◆ **Exercise requirements**
Answer these questions using the text on airport Twitter accounts below:
1. How many times has Varanasi airport's Twitter handle tweeted, and over what period?
2. According to its annual report, how many airports does the Airports Authority of India own and maintain?
3. In which city is Kishor Cariappa based?

◆ **Reading text**
Thiruvananthapuram, Kolkata, Gaya, Varanasi, Jaipur...the list seems to be endless. Airports in all these cities joined Twitter in August 2016. The rush to the little blue bird’s nest apart, these accounts have made little noise since then to make their presence felt.

Varanasi airport’s twitter handle, for instance, has tweeted six times in nearly six months.

For both the airports and fliers, this is an opportunity lost. Airports are an integral part of a traveller’s flying experience. And many of them find an easy tool in Twitter to take their suggestions and complaints to the airports.

Though a few of the airports under Airports Authority of India (AAI) interact with passengers, a majority are yet to use Twitter fruitfully in spite of opening accounts.

According to AAI’s annual report, it owns and maintains 125 airports. This includes 69 operational airports, 26 civil enclaves (civil air terminals at Defence-controlled airports where AAI handles civil flight operations) and 30 non-operational airports.

While more than 50 of the airports now have Twitter accounts, none of these has yet got the blue tick, the sign that the account has been verified by Twitter. Many passengers, who want airports to be more accessible, have raised this point with Jayant Sinha, Union Minister of State for Civil Aviation, where else, but on Twitter.

Why Twitter

Kishor Cariappa, a digital marketer based in Muscat often flies to Mangaluru. But he often finds himself lost when it comes to getting information about the city’s airport. He feels that Twitter can be used to provide update on flight delays, congestion at airports, best practices to be followed during check-in and immigration check.

Dikshith Rai, founder of the Mangaluru-based tech start-up Codecraft Technologies, adds that social media platforms like Twitter help institutions respond faster to passenger queries.

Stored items
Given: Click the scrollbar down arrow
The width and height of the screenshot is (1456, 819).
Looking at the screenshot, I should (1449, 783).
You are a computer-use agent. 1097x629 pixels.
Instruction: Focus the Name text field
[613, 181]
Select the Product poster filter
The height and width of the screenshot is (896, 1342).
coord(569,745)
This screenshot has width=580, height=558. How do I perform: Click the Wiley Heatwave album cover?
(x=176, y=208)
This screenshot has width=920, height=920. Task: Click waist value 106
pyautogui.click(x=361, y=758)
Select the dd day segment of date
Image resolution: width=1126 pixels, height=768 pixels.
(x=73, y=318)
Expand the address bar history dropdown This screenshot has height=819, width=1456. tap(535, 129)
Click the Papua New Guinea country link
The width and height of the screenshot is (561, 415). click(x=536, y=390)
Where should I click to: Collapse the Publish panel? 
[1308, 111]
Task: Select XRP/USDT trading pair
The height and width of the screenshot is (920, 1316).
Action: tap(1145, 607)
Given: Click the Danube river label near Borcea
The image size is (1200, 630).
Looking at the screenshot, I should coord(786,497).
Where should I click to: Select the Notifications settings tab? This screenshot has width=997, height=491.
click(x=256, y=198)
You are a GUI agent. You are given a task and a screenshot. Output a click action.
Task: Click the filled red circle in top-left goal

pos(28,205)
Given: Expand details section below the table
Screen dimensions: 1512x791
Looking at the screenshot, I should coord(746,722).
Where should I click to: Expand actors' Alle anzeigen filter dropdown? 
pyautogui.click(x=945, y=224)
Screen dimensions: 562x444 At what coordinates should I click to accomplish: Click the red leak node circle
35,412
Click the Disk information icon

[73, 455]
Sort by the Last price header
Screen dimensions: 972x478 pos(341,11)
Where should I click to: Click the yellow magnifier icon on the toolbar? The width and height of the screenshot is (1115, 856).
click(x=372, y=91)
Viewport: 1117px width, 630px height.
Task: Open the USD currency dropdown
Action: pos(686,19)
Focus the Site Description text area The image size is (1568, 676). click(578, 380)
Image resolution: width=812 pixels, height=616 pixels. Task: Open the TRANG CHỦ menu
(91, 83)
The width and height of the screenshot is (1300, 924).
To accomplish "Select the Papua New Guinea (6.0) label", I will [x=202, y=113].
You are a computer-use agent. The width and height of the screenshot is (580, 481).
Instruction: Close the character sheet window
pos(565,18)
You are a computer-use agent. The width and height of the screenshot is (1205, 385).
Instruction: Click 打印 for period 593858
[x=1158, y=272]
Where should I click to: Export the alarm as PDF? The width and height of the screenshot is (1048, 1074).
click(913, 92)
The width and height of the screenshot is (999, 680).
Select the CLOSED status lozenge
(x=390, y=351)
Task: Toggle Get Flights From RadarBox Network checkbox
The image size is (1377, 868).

◆ **The answer**
1. Six times in nearly six months.
2. 125 airports.
3. Muscat.